February 25, 2010

Same old, same old

Krista by Pablo Baen Santos, 1984, oil on canvas. One of the pieces in the social realist collection of the Ateneo Art Gallery currently on display in the exhibit "Fractions of an Intangible Whole." From the exhibit notes:
    This work depicts inang bayan (Philippine motherland) with a crown of barbed wire around her mouth like a gag. The work simultaneously embraces the themes of nationalism, censorship and the strong influence of the Catholic tradition in the Philippines. The Philippine flag and a sea of protesting bodies forge the backdrop as the female Christ holds her clenched fist in defiance.

Krista by Pablo Baen Santos
One year shy of the silver anniversary of the 1986 EDSA People Power Revolution, not much has changed in Philippine politics. In many ways, it is even worse than during Marcos' time. Corruption is rampant and has filtered down to all levels of government, public education is a joke, poverty levels have not improved, environmental degradation is uncontrolled, and journalists still fear for their lives. Even if we manage to elect an ethical president in May, there will not be much to celebrate during the revolution's silver anniversary. It will take much, much longer than a year to apply breaks to the downward spiral that our country has gotten itself into since that historic moment.

18 comments:

Jacob said...

Wow, that is one powerful painting. I had no idea things were as bad as they are in the Philippines! Hopefully, things will begin changing with the next election. But the bad guys never give up and usually have most of the money and power and continue to rule...that's the way it is here.

JM said...

Your text is a very dark 'portrait' of the situation in the Philipines, Hilda and I really wish things will change in a near future, but I have to agree with Jacob about the bad guys and their money and power as they allways keep on ruling even being in the backstage...
Fantastic painting!

klikkonthis said...

That painting is both beautiful and heartbreaking, Hildy. Sitting here in California, it's hard to have anything really meaningful to say other than, I hope things get better.

tapirgal said...

I learn so much every time I visit your blog. Your offerings to the CDP Community are really something!

gogouci said...

The struggles of the people illustrated in this piece are palpable. It's a distressing commentary on the state of politics in the Philippines.

Don and Krise said...

I feel for you and your country. You show us so much beauty so much of the time. Every once in a while you deliver a post like this that sort of jogs us back into the reality that all is not rosy and good. What a strong visual this is.

Olivier said...

belle peinture et surtout très prenante

Cezar and Léia said...

This painting is really impressive.Thanks for this post dear Hilda.
Léia :)

maricar said...

everytime i come visit your blog i learned something new from our country... your post are mind opening Hilda, the painting speaks itself what is really happening in our homeland...

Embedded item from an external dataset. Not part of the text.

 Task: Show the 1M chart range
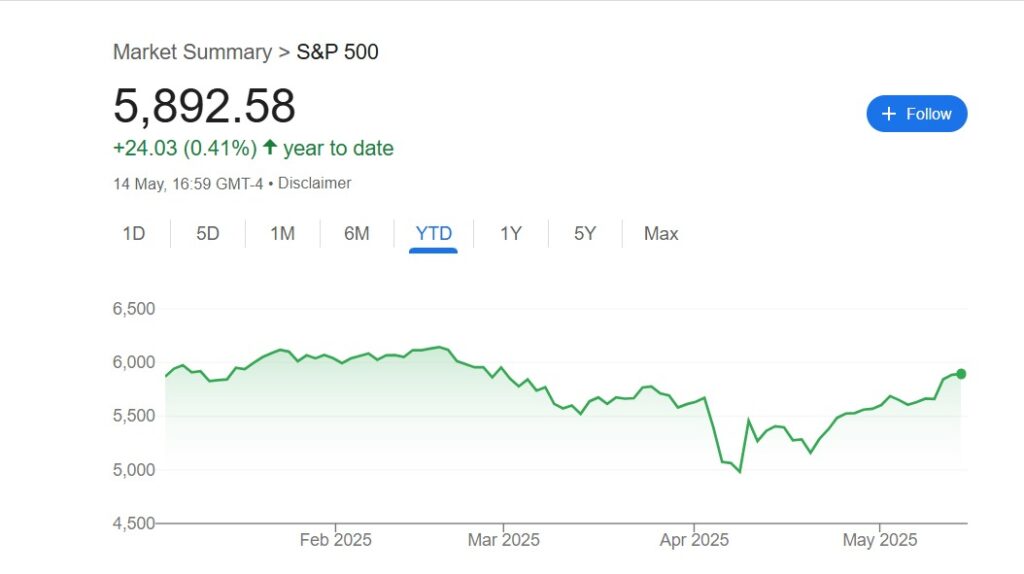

GreensboroDailyPhoto said...

The painting has so much emotion but so do your comments. I am glad you can still make them and that you blog is here to inform us. This year, your blog has taken us from eating at the mall, attending cultural performances, university events to this. What a range. What a slice of life!

Jan
GDP

the donG said...

amazing canvass. it reflects so much of what the country has experience, experiencing and may still experience.

Al said...

That's a fascinating and powerful painting. I fear that the Philippines is not the only country in a downward spiral, as my country (the USA) is not addressing its serious issues.

arabesque said...

i can silently hear your rants again. ^0^
i couldn't agree with you more, there's always a lot of what-if's and oh-how-i-wish phrases whenever it falls down on this topic.
i really, really, really hope that come May election, there will be real changes that would alleviate our country from all the negative issues that we are facing right now.

Renee said...

I agree with all of the above U.S. commenters as well... things are not cheery here either. In fact, I think it's worse than ever. Thank you for the powerful image though.

VP said...

Sorry for the state of your country, but you probably could see the same problems, more or less, almost everywhere.
I don't believe that this coarse and demagogic piece of 'art' has any answer to this, if not in a simplistic, Utopian and menacing way.

Photo Cache said...

that painting is so powerful.

has it been that long, the edsa revolt, the original? i remember i was there playing around with foreign journalists :)

thanks for rminding me of this day

Dina said...

A strong picture to accompany your strong words, Hilda.
I guess these old political "traditions" do not die easily.
May the good people like you outnumber the bad.

Andreea said...

I'm not too much into social realist painting, probably because they remind me of growing up in a communist country where life was horrible, the corruption was rampant and basic things like food or heat were scarcely available. It's not a bad painting but I don't think I'll ever be able to appreciate it.